Monday, January 2, 2012

The Rector's Monday Message: January 2, 2012

Thoughts at the Turn of the Year

I have ambivalent feelings about New Year’s. On the one hand, it is kind of exciting to see the ball drop, the clock and calendar turn over, and to start a year all over again. On the other, the whole event seems artificial. The whole idea of the calendar itself seems so arbitrary. The world we greet on January 1 always looks very much like the world we as we left it on December 31.

New Year’s Day is set aside as a holiday in our culture principally because the 17th century Calvinist Presbyterian Scots made it one. Calvinist, “Reformed” Christians were suspicious of Anglican holidays, especially Christmas. Therefore, the Scots Presbyterians (along with the New England Puritans) refused to celebrate the holiday. But they knew they needed some sort of winter festival to replace it, and so they developed New Year’s Day as a Protestant alternative to what they considered the “Papist” festivities of Christmas.

In our culture, New Year’s has developed principally into an occasion for thinking about change. Just as the year changes, we think, so might our lives. And somehow in our culture “change” seems to center on ideas of self-improvement. We might, of course, use New Year’s to think about social, cultural change. But in our world, New Year’s resolutions almost always focus on a change in personal habits. Beginning January 1, I’ll exercise and pray more; eat, drink, and smoke less. Gyms are always really crowded the first week in January. They tend to clear out by Martin Luther Jr. King Day.

So I’m a bit skeptical about New Year’s in many respects. Still, there is an important aspect to the holiday I think we can all appreciate. While it may not always be an occasion for life-changing resolution, New Year’s is an opportunity to reflect on what the poet A.R. Ammons called the “ongoing flux” that makes up our lives.

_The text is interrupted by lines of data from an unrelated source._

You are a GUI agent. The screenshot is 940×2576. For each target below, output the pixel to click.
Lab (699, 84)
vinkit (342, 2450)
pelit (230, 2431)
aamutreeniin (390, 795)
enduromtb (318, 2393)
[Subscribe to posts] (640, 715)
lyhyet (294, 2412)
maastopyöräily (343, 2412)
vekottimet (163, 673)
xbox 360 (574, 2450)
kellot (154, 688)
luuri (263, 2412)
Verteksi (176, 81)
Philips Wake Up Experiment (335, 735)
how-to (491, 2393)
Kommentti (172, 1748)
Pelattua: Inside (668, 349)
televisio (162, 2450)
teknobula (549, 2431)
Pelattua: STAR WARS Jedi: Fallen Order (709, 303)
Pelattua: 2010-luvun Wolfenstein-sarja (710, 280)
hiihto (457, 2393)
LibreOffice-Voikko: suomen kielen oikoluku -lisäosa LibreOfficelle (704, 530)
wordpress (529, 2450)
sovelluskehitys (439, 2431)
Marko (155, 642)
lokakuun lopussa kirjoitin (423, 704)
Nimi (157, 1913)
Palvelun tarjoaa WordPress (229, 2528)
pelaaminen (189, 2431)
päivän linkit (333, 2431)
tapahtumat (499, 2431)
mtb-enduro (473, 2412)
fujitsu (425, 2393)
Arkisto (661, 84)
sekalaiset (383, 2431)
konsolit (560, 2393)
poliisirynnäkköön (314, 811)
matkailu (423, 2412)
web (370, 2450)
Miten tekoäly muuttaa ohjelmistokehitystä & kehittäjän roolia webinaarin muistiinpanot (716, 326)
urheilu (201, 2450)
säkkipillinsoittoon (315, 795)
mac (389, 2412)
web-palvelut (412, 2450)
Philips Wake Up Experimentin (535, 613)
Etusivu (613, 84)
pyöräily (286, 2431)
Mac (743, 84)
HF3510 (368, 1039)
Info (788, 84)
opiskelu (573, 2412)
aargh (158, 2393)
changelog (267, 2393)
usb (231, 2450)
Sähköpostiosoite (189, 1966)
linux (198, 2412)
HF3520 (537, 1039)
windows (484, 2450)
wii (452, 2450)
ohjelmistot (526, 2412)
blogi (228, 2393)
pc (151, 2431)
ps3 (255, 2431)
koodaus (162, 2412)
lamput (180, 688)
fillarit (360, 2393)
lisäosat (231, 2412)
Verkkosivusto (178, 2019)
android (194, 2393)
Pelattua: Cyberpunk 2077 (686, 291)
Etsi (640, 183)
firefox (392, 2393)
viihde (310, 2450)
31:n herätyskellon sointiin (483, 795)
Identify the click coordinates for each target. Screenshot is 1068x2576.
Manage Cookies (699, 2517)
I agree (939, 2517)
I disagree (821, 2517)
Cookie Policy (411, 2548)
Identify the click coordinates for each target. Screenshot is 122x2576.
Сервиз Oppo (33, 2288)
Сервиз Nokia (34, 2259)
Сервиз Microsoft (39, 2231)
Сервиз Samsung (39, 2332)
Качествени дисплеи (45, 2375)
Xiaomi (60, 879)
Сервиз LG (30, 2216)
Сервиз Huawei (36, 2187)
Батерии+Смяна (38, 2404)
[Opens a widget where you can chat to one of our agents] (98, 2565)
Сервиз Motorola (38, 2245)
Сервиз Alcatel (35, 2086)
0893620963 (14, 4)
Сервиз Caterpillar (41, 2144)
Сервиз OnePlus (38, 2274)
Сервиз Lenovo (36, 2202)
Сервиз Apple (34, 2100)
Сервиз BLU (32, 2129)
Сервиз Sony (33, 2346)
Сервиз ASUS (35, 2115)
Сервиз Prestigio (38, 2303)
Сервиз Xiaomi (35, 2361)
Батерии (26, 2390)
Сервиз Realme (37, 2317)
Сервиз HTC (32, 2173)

In 1965, A. R. Ammons published a book-length poem, Tape for the Turn of the Year. The lines in the poem are quite short. That’s because Ammons wrote the poem by typing it on a roll of adding-machine tape. Tape for the Turn of the Year is a verse journal that reflects on the change occurring between one year and another. For Ammons, human life is lived in the tension between freedom and constraint. (Hence the short lines enforced by the use of a narrow tape. Hence also the free verse written without the fetters of meter or rhyme.) For us, the calendar is a conventional way to impose order (days, weeks, months, hours) on something which is essentially fluid: time itself. By marking off time in the rigid arbitrary way we do, we’re essentially trying to channel a river or bottle lightning. In some sense trying to control and contain time is a fool’s errand. Time will relentlessly flow no matter how we try to constrain it. But we can’t help ourselves. Year after year, even though we know better, still we try to get the better of time.

In Tape for the Turn of the Year, A. R. Ammons asks us to think about how each of us finds a way to live in the now, perched as we are between the future (January, change) and the past (December, tradition). So New Year’s is also about the tension between change and tradition. As Ammons says,

we must keep the
tradition &
modify it
so we stay resilient to
too traditional is a loss of
change: too changing is
loss of meaning & memory:

This is an important insight not only for the life of faith communities and bodies politic (we need to be both open to the future and mindful of the past). It is also vital guidance for us as individual people trying to navigate the flow of time. We each have histories, families, communities to which we are accountable. But we are also each individually free and unique. So our lives need both to respect tradition and to celebrate our unique selves. The desires for changelessness and total freedom are illusions. We stand with one foot on each shore as the river of time flows by.

Ammons wrote only a few book-length poems. Most of his output consisted of very short verses. Near the end of Tape for the Turn of the Year he compares himself to both forms and decides in favor of the latter:


I’d be like a short poem:

that’s a fine way

to be: a poem at a

time: but all day

life itself is bending,

weaving, changing,

adapting, failing,


Instead of making New Year’s resolutions, we might follow A. R. Ammons’ lead and use this time of year to think about the “ongoing flux” of time and how we each navigate it. Christianity takes time seriously. And while contemplating the long sweep of God’s time perhaps shows the futility of our arbitrary markings off of years and months, it is still important for each of us to stay mindful of how precious our own allotted time really is. This ongoing flux of time may be abundant, but for each of us it is finite. As the Evening Gatha of Buddhism admonishes us, “Do Not Squander Your Life.”